For most people, a phone call from Steve Jobs would only elicit one word: "YES!"
Confirming what we already suspected, Aaron Sorkin is not most people. The Oscar-winning "Social Network" writer told Newsweek that he may be one of the few people to ever turn down the late Apple CEO.
Jobs befriended the director after reading an interview in which Sorkin disclosed that the numerous scripts he'd penned had all been written on Macs. In traditional Jobs style, he thanked Sorkin for his mention of Apple products and the two struck up a casual friendship that consisted of a few phone calls back and forth each year.

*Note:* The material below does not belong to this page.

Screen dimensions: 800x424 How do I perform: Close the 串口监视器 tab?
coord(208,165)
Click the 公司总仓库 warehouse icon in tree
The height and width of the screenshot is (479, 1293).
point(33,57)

What was less characteristic was what happened next.
Jobs, the brilliant innovator so rich he could build houses made of money just to burn them to the ground had found something he wanted that he couldn't get himself: a Sorkin script for Pixar.
Following the cancellation of Sorkin's "Studio 60 on the Sunset Strip," Jobs called to offer his condolences and to ask Sorkin to write a movie for Pixar. Sorkin told Jobs he wasn't sure he could produce a script worthy of the legendary animation studio, despite Jobs' confidence in his abilities.
S0 Steve Jobs, like the kind and generous man so many people knew him to be, didn't huff and puff over Sorkin's rejection. In the last phone call he ever placed to Sorkin, Jobs reminded the world he was a good sport and invited him to come see the studio anyway.